How HMO Pullout
Affects State’s Seniors

by Benjamin L. Cardin
U.S. Congressman, 3rd District
     Thousands of Maryland seniors signed up for Medicare through an HMO thinking that they would get better coverage for a more affordable price. The HMOs’ lower costs allowed greater benefits, most notably a prescription drug benefit.
     Unfortunately, HMOs offering Medicare may have been promising more than they could deliver. In recent months, four of the HMOs operating in Maryland have decided to pull out of the market. Three of them--Aetna/US Healthcare, Prudential Health Care and MAMSI/Optimum Choice--decided to terminate their Medicare HMO policies. Another, United Healthcare, is pulling out of some of its coverage areas.
     Approximately, 41,000 seniors in Maryland will be affected, and will need to arrange new Medicare coverage.
     Fortunately, all are eligible to enroll in traditional Medicare, which does not cover prescription drugs--a significant health care cost for many seniors.
     Seniors in traditional Medicare generally arrange for prescription drug coverage through a supplemental Medigap plan. Unfortunately, none of the Medigap policies offers a prescription drug benefit without a much higher fee for pre-existing conditions or other exclusionary provisions.
     I want to change that policy.

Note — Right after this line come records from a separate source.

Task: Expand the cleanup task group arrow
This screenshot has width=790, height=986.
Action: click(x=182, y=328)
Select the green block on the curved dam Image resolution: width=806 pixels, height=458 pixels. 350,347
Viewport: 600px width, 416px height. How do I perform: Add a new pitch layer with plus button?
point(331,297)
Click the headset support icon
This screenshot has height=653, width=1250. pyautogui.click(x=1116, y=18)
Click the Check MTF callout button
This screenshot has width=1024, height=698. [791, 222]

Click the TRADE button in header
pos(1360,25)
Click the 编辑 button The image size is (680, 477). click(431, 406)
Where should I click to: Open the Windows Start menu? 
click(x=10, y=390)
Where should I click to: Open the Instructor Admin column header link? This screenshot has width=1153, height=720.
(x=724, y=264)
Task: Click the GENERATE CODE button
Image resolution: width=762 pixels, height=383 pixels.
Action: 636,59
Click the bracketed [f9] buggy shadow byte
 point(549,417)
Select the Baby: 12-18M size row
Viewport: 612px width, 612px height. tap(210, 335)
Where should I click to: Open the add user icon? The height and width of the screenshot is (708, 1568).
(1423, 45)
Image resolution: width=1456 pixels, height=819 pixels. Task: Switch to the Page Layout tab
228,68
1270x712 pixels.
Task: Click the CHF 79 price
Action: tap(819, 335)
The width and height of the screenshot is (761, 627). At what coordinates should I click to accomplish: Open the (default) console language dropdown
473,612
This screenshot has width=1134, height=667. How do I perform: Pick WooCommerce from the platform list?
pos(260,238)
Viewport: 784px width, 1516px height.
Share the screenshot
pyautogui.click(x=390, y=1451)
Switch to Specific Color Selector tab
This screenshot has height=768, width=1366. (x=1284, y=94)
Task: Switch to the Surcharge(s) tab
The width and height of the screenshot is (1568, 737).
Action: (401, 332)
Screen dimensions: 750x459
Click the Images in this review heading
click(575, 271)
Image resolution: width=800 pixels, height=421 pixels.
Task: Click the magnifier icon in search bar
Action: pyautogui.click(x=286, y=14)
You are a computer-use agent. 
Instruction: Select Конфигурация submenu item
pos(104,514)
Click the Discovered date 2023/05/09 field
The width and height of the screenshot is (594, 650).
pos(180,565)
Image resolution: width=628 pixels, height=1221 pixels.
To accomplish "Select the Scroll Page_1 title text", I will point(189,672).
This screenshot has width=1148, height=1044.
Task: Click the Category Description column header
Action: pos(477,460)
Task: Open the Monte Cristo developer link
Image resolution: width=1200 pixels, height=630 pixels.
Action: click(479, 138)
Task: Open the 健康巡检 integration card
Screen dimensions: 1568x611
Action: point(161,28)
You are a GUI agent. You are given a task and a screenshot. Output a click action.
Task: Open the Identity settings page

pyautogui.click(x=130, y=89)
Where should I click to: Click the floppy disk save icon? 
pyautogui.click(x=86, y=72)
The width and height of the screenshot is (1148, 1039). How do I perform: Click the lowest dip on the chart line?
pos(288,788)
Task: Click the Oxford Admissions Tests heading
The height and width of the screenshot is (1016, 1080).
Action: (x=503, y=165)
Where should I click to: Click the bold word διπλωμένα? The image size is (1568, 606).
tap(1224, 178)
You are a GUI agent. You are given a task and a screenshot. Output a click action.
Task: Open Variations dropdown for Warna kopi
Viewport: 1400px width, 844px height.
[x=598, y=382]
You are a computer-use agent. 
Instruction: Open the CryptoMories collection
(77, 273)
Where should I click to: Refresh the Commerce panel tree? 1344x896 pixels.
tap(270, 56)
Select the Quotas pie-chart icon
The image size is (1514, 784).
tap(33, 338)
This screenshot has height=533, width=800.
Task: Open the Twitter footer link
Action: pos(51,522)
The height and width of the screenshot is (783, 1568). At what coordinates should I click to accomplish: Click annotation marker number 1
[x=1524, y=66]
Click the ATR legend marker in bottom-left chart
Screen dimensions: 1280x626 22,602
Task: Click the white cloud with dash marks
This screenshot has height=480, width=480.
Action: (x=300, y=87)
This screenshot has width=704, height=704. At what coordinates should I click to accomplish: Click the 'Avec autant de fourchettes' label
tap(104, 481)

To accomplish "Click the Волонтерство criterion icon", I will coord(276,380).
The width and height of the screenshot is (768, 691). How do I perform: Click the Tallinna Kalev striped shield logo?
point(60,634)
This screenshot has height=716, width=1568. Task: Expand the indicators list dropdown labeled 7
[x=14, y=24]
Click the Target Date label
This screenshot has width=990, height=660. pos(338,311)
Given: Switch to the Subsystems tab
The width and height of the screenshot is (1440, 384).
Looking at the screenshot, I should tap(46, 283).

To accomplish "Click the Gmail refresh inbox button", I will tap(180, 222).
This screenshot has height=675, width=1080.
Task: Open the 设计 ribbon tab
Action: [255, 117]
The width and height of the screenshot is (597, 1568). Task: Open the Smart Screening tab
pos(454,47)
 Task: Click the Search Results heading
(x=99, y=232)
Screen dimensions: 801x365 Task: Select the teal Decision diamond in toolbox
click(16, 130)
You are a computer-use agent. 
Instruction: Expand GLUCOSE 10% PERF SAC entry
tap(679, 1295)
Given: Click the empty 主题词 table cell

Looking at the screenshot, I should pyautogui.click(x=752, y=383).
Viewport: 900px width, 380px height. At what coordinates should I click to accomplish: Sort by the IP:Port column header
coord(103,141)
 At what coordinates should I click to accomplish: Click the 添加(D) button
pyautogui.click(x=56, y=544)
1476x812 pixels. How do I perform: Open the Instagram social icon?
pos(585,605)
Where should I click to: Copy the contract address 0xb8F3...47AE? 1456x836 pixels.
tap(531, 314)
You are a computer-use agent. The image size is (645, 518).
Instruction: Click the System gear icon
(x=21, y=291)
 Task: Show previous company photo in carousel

I recently introduced the “Medigap Access Protection for Seniors Act,” H.R. 4862, which would enable seniors to continue prescription drug coverage through a supplemental Medigap policy should their Medicare HMO leave the service area. I will reintroduce this bill in January when the new Congress convenes.
     Under current law, if a beneficiary’s Medicare HMO discontinues participation with the program, the senior is only guaranteed enrollment in four of the 10 standardized Medigap plans: A, B. C, or F, none of which offers prescription drug coverage.
     A senior may apply for one of the other supplemental plans that includes drug benefits, but insurance companies may deny coverage, place pre-existing condition restrictions on those polices, or charge a higher premium.
     My legislation would permit beneficiaries to enroll without additional costs or exclusions in Medigap plans H, I and J, which provide varying levels of prescription drug coverage. This is the same protection currently available to seniors when they first become eligible for Medicare benefits.
     Prescription drugs are a vital part of medical care, but very few seniors can shoulder the full cost of the drugs they need. We must give seniors the opportunity to purchase supplemental policies that will help them pay the cost of their prescription drugs. It’s good sense and good medicine.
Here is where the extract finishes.